This is a subscriber-exclusive edition of I Have Notes, a newsletter in which I share essays, interviews, advice, and notes on writing. Previously in my craft conversation series: Bryan Washington and Lydia Kiesling.


Chances are you’ve heard someone refer to writing as a solitary pursuit. It’s true that before you start sharing your work—particularly if it’s a longer project, like a book—you may spend a lot of time alone with it, drafting and problem-solving and fighting to maintain your faith in it until it’s ready for other eyes. This has been my experience with my next book, anyway; until very recently, I was the only person who’d read most of it. But my writing life is anything but isolated—it would be impossible to list all the friends and colleagues who’ve generously read and talked with me about my work, offered helpful advice, challenged me, and helped me learn over the years.  

Today I’m thrilled to be able to share a conversation with two such luminaries, R. O. Kwon and Crystal Hana Kim. We met in 2018, when Kwon’s The Incendiaries, Kim’s If You Leave Me, and my memoir All You Can Ever Know were published within a few months of each other. Since then, they’ve both continued to inspire me with their work while supporting me in mine. (It’s no exaggeration to say that I might not have managed to write through the grief and uncertainty of the last several years without our group chat.) A few weeks ago, the three of us met over Zoom to compare creative rituals and favorite writing tips, share what community has meant to us in a time of rising violence against Asian Americans, and talk about where we’re currently finding joy and comfort as we all work on another round of books.

Nicole Chung: I wanted to start by asking you both how—as in, how in the world—you’ve been writing these days, and also what you’ve been working on?

R. O. Kwon: I’ve mostly been working on my next novel. I’m finding that the more I can work on it every day, even if it’s just a little, the better—though I should note that I don’t have children, and of course writing every day doesn’t work for everyone.
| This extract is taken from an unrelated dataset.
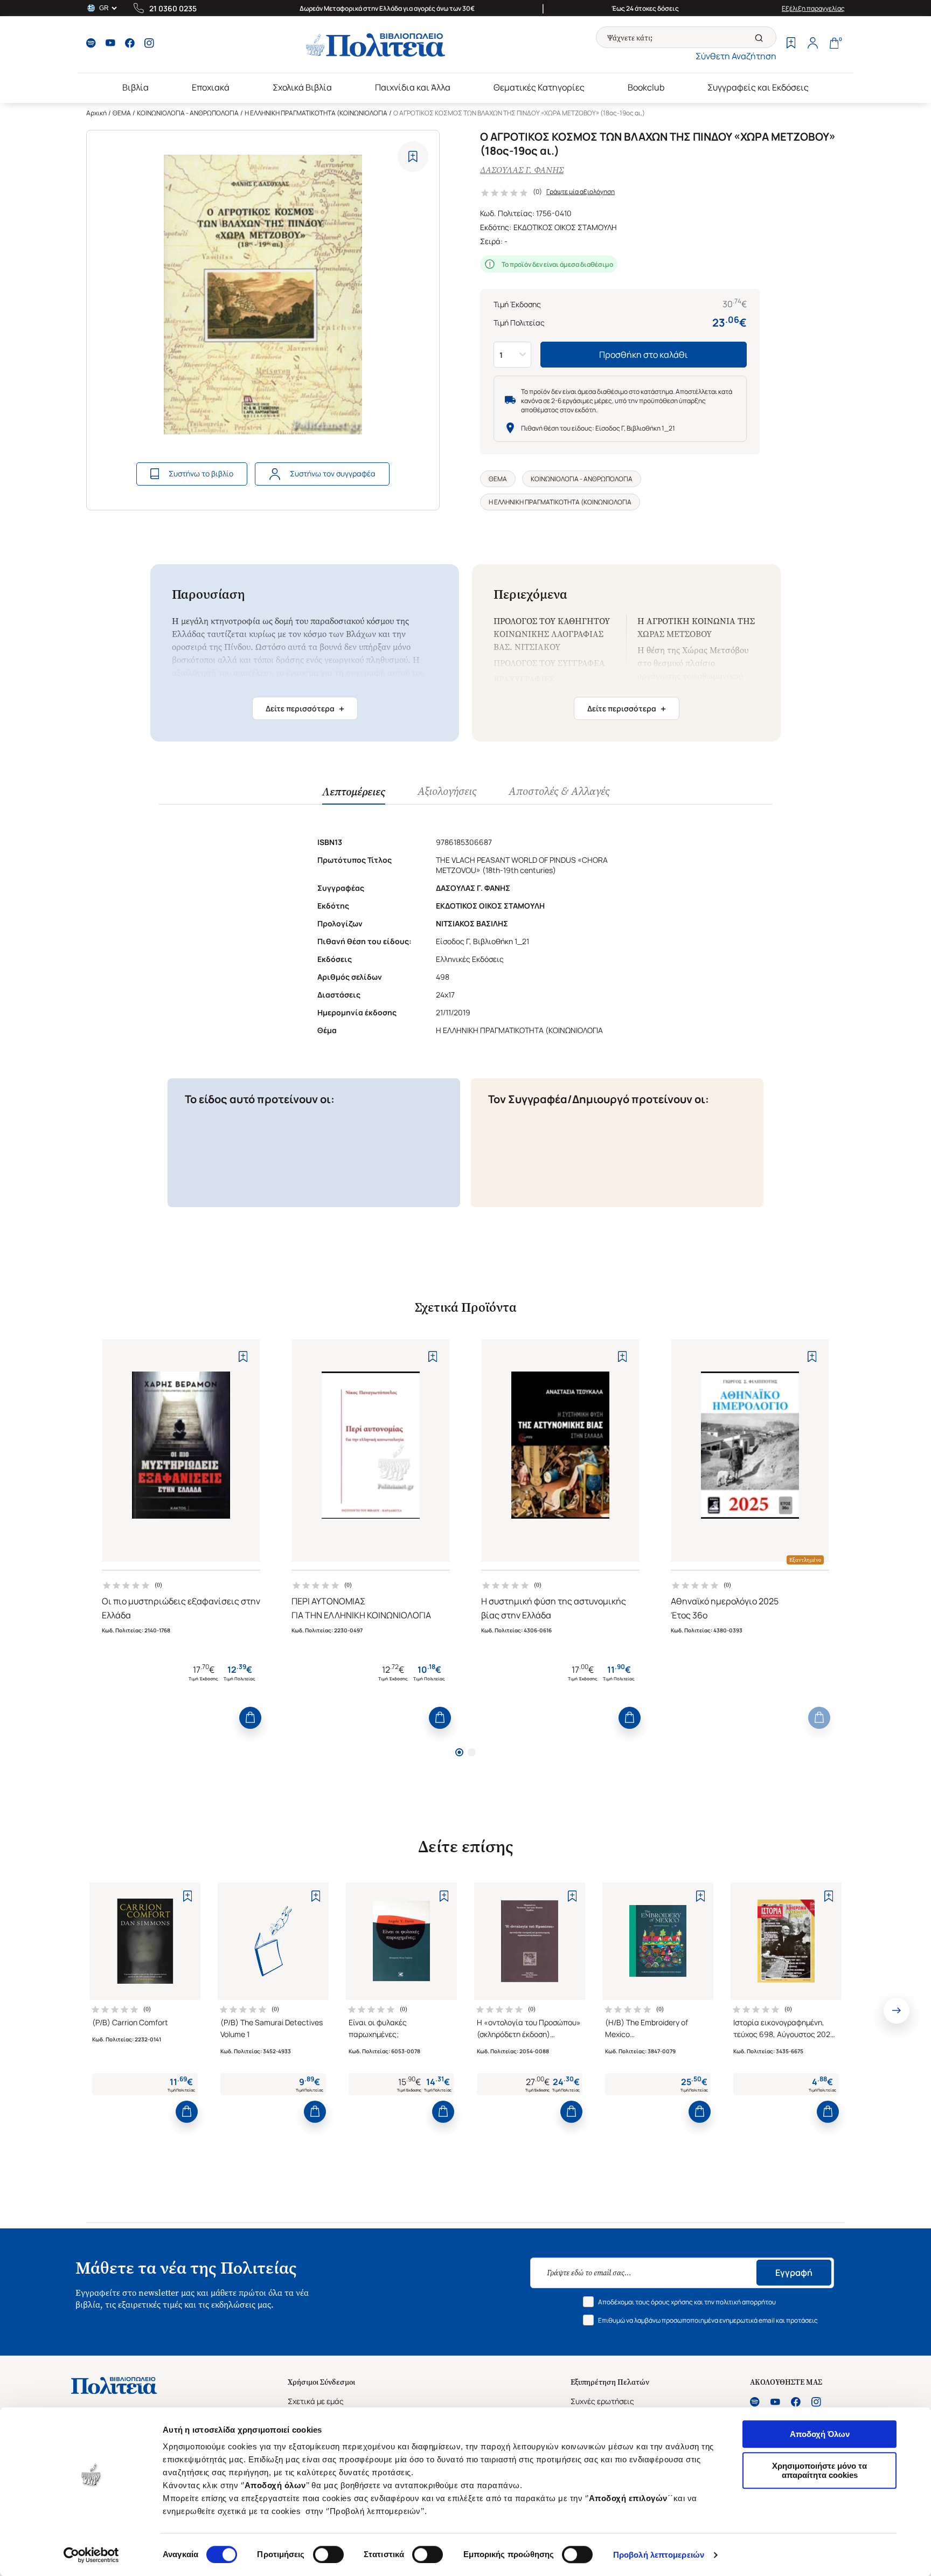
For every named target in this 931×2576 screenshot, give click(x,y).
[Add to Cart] (250, 1718)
Ingrid Rojas Contreras’s piece on self-mesmerism has changed how I work and made it far more possible for me to find refuge in it, even on chaotic or stressful days (knock on wood—I’m just going to say that every time I say something nice about novel-writing). In Ingrid’s piece, she talks about how she wears a certain shade of ultramarine, reserved only for writing. When I talked to her about it, she compared it to creating a kind of holy ground where the writing happens and other things don’t. She also said that the more you do it, the more your body will become conditioned to how you define that ground and what you do there. It’s been so true for me—I have this one silk shawl that was a pandemic-sadness purchase, and it’s especially impractical for San Francisco, where I live, because it’s usually too cold here for silk. So it’s become my writing shawl, and even the feel of the fabric feels different, and devoted to writing. Inspired by Ingrid, I also change the lighting for novel writing; I have writing-related music that I only play when I write; I have a certain mug I only use when I’m writing. I have other rules while I’m wearing that shawl: no news, no social media, no email, no texts. All this means that I create a certain kind of space and give myself cues that let me know the work is happening. It also cuts down on the anxiety of starting a writing session, because history says that every time I have that shawl on, some amount of writing happens.

Crystal Hana Kim: I’m going to try that. I love that you’re protecting your writing time.

Last year, I spent a lot of time writing essays, but this year I’ve mostly been focusing on novel-writing when I’m not teaching. I used to have a set ritual of lighting candles, but my toddler has taken all my candles! He loves them, so we light them during mealtimes now. Because my life has gotten busier since having a baby in 2020, I feel a greater urgency to write. Before, because of that anxiety you mentioned, I would sometimes put off starting the act of writing. Now I want to get back into my book whenever I have the time. I will say, also, that I’m in the revision stage now, deep in the narrative world, so it’s easier for me to slip back in.

Chung: Just curious, do you enjoy drafting or revision more?

Kwon: Revision! Any first draft is a terrifying slide down a rocky, icy slope that might kill you.

Kim: The first draft is always so hard, because I’m trying to figure out what I want to say, what the characters want to do, the parameters of the questions I’m asking. It’s only in revision where I have a shape that I can then mold. Revision’s much more satisfying.